*** GIVEN PASSAGE Section Begins ***
There is never boring.  There is never mundane.  We post pictures of crackers or luscious restaurant meals.  But, if instead we spent paragraphs (or stanzas) describing the details of chewing that cracker, you would find it tedious and dry. The reality of the cracker is boring.  So it is with miracles and their aftermath.  

On my more sullen, angry and unaccepting days, I had some uncharitable thoughts.  Those were days when I had to channel my grandmother, Maida Springer Kemp who used to say, “I wake up every morning and give myself precisely five minutes to feel deeply and profoundly sorry for myself. Then, I get on with it.” 

Each morning during my five minutes, I allowed myself to imagine people in my Facebook feed pulling up with a great bowl of popcorn to observe the turmoil.  Some people didn’t even need Facebook. They made sure they got firsthand, blow by blow narrations of this dramatic coma. 

A daughter was basically dead on arrival at the hospital and revived.  Laying in a coma on life support, slipping away.  The great extubation plot twist where she woke up only to twist and slip away again, just within reach and so far gone. The story could go so many ways. It could have ended in a tragedy with the difficult decisions to make about quality of life in a persistent vegetative state. The plot could have become rife with conflict about her quality of life if she awoke cognitively or physically impaired. What would her choices be? What would our choices be? Duh, duh, duh, minor chord.

I acknowledged the anger, the resentment, and then I got on with my day. I stood up and claimed serenity as my right. From there, I was able to move myself into a place of acceptance and gratitude.  Human beings need challenges in order to feel a sense of purpose.  And this awful thing happening in my life was a growth opportunity for me and everyone touched by my life.  We don’t get to pick our miracles. They choose us.
*** GIVEN PASSAGE Section Ends ***
*** RECORDED DATA Section Begins ***
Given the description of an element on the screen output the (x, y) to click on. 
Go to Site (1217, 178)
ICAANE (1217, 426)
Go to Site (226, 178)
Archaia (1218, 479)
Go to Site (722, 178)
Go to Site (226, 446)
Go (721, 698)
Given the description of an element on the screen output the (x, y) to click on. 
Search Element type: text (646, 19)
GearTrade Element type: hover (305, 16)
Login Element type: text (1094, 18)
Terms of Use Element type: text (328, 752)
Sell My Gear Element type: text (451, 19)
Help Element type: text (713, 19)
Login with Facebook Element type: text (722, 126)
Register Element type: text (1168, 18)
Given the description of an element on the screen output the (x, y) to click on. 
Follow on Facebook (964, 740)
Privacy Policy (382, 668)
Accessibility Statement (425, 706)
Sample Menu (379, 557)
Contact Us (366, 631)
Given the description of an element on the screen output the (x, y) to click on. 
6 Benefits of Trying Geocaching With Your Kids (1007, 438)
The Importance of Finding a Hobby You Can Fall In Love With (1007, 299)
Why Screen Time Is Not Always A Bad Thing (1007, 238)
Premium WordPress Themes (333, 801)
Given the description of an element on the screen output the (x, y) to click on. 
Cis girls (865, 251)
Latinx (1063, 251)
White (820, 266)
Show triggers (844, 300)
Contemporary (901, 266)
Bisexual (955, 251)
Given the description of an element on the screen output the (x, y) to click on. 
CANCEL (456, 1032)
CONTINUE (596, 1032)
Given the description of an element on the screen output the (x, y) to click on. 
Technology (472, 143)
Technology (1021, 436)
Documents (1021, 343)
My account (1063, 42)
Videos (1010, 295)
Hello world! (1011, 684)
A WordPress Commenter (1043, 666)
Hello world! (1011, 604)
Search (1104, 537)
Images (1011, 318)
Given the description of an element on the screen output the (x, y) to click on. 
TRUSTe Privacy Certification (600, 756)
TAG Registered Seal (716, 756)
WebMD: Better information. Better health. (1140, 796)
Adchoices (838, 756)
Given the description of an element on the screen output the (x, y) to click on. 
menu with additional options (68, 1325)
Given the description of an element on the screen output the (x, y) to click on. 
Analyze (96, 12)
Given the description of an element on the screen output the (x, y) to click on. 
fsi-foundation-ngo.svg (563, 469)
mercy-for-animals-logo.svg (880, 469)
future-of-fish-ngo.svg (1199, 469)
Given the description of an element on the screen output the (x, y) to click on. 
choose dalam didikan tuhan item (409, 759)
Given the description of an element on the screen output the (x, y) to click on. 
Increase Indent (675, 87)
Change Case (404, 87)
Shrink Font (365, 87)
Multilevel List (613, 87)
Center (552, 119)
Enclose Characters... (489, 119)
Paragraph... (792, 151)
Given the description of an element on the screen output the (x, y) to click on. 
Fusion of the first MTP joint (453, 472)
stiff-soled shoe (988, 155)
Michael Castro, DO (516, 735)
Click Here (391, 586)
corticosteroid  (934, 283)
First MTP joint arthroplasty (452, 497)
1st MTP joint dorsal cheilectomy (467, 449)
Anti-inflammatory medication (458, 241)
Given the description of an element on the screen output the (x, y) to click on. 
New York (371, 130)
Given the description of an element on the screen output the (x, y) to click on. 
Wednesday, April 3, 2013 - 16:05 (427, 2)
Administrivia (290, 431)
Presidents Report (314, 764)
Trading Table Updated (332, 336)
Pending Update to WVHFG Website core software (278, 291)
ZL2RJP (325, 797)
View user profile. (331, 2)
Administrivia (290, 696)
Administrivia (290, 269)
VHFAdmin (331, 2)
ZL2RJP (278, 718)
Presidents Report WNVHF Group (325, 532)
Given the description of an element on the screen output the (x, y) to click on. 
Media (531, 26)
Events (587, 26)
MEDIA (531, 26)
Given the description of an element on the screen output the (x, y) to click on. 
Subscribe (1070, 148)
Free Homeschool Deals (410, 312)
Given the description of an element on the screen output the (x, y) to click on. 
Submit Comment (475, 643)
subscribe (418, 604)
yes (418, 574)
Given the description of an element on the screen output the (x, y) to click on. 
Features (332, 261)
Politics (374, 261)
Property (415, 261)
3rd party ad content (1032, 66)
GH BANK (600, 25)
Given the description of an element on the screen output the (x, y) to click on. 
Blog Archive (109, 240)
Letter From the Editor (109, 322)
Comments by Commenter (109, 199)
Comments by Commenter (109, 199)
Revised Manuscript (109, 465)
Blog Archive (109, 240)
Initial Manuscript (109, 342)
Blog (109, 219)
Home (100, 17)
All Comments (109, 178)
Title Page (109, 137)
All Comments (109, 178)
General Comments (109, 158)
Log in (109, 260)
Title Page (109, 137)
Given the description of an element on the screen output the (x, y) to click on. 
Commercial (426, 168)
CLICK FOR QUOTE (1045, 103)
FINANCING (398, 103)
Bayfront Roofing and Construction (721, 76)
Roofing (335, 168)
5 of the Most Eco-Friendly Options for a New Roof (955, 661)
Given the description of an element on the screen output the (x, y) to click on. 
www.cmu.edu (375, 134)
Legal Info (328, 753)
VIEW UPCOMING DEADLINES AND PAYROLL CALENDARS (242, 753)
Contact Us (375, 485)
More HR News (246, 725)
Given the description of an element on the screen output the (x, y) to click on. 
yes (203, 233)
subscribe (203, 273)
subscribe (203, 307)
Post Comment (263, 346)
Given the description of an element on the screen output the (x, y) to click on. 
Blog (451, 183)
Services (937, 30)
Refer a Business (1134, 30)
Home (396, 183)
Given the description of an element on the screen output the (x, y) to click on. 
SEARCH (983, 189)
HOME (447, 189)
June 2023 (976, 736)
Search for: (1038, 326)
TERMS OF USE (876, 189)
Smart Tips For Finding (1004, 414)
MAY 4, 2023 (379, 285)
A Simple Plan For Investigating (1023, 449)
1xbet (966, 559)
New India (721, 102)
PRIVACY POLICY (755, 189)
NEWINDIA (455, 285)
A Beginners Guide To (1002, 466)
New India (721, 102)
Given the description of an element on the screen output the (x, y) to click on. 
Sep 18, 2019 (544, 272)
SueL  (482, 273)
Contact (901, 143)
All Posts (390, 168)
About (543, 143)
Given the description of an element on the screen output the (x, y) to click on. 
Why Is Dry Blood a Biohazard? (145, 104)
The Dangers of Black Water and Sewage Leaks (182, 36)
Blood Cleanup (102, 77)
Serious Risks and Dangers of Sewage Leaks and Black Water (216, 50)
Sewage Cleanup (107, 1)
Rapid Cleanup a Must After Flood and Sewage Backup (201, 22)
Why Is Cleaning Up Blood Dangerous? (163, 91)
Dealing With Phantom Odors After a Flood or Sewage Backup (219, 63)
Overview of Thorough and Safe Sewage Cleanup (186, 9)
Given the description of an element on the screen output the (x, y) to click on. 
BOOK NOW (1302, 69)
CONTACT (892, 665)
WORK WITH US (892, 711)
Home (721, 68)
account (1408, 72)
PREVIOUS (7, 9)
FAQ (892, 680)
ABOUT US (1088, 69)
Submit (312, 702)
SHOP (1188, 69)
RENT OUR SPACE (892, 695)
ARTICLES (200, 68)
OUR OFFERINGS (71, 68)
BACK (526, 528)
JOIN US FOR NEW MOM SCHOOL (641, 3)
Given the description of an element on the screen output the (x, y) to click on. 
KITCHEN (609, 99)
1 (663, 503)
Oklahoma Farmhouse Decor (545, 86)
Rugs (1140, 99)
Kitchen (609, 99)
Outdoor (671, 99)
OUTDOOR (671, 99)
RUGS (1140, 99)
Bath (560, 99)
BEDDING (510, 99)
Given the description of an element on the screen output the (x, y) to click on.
*** RECORDED DATA Section Ends ***
EXERCISE OBJECTIVE
Continue the passage about the daughter's coma and its aftermath, picking up after its final sentence.

TASK ANSWER
This is the nature of a miracle. It is ever expanding. This is how how miracles work. Recognizing with gratitude the importance of small things until suddenly every small thing gathers together and become a large blessing.

It is early morning.  I am having my five minutes. I am looking at all of the uneasy questions that are the aftermath of this miracle.  My daughter was in transition at the onset of this coma. She was unemployed and making big life changes. She was switching careers and having that late 20-something OMG I have to be a grown up moment.  

27 years ago, Imani Nia & me
Now, I have the responsibility of putting her life back together.  Like when she was an infant beginning to walk. Like when she was a child.  Firing up those neurons and exercising her brain back into shape. Like when she was a teenager helping her make decisions about moving on with the rest of her life. I get to be the primary facilitator for her life all over again. Only this time, she is a grown woman with her own opinions. 

It feels like a backyard fireworks show. You set up all the little cartons.  Then for 10 minutes you light them and shoot them all off. Everyone is laughing and clapping. The darkness is exploded by stars. We ooo and awww and exclaim this one is even better!  The last big shooting rocket is set off.  Everyone shrieks with joy.  Some friends go home thankful for the good time.  A few linger and dance in the yard with sparklers trying to recapture those big bursts of energy.  When everyone goes home, there you are sweeping up ash and fuses and charred cardboard. If you are lucky, one friend will stay behind and help clean up the party. If you are lucky. It was a good time. You might not choose to do it again, no matter how much your friends assure you that it is worth it.  Miracles work like this. 


Do not pray for yourself and the miracle that you want. It never ends with happily ever after. The miracle is what you get and all the tidying up afterwards.  The miracle really begins with the tidying up part and who sticks around after the show.